A Glimpse at Renaissance Italy
21 February 2005
Five years after making "Letter From An Unknown Woman", Louis Jourdan and Joan Fontaine appeared together again in this film based on three of the 100 stories making up Boccacio's classic collection "The Decameron". All three deal with lovers and their problems. With a good cast of actors (Geoffrey Terle - the spy master from Hitchcock's "The Thirty-Nine Steps", Joan Collins, and Binnie Barnes among them) it takes full advantage of the still existing Renaissance buildings and streets to be found in Italy. And as such it is a pleasant enough comedy. Interestingly enough, the beginning showing soldiers trudging in the Italian countryside, and describing warfare and plague, is certainly not building the right atmosphere for a merry movie - but it is in keeping with the actual start of the book. The ten people who are telling the stories (five men and five women) are fleeing the plague in a city and are in the countryside amusing themselves.

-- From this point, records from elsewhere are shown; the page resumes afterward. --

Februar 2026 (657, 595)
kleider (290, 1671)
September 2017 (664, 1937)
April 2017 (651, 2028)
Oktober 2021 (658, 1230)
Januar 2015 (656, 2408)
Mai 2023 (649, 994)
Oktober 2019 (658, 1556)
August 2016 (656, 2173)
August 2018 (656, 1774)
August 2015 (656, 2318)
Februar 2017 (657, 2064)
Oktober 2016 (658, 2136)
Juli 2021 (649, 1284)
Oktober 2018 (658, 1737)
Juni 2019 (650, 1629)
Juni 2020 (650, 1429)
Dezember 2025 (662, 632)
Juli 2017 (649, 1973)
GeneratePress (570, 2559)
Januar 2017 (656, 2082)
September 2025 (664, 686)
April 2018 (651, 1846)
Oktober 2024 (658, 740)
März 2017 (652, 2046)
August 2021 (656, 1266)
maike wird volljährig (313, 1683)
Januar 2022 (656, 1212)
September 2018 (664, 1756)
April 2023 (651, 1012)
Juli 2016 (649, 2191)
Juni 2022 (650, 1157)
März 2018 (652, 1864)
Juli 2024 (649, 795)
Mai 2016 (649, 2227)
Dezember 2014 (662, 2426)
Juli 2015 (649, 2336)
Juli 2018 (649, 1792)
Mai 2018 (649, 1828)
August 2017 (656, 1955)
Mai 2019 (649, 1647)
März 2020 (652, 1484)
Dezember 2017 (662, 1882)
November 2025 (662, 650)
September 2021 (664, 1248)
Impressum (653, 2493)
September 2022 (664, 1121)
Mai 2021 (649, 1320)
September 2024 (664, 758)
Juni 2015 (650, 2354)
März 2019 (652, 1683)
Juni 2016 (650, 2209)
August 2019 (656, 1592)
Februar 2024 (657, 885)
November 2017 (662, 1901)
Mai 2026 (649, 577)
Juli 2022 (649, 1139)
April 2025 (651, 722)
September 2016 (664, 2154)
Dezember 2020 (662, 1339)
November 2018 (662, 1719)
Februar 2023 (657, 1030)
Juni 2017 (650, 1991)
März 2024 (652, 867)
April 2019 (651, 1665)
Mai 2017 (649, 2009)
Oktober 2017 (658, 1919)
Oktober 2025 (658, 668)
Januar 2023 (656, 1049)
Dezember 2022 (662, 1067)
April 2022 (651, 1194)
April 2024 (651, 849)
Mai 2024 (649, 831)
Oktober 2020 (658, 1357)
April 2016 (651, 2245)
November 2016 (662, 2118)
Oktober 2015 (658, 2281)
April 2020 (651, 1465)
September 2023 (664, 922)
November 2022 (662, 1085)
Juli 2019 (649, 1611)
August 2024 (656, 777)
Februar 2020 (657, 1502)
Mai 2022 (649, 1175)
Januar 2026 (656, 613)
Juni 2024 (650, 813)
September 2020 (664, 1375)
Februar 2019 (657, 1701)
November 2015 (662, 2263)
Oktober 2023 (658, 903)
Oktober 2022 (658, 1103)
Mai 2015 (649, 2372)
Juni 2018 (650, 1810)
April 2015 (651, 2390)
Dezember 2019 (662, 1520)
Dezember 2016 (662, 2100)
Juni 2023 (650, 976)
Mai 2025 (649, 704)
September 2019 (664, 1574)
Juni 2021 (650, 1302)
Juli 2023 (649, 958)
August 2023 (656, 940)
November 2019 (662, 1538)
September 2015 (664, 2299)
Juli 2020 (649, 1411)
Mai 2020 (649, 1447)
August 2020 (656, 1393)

Renaissance Italy has not been the subject of that many films in American and England. The Borgias are covered in "Prince of Foxes" and "Bride of Vengeance". Savanerola's attempt to reform Florence appears in the silent classic "Romola". Michaelangelo and Pope Julius II are dealt with in "The Agony and the Ecstasy". The German invasions of the 13th Century are covered in "The Flame and The Arrow". St. Francis of Assisi and Pope Innocent III are covered (sort of for the Pope) in "Brother Sun, Sister Moon". Those six films and this one seem to be it. No doubt more Italian made movies dealt with the figures of the Renaissance, but for some reason they never attracted American and English audiences. It seems to be our loss.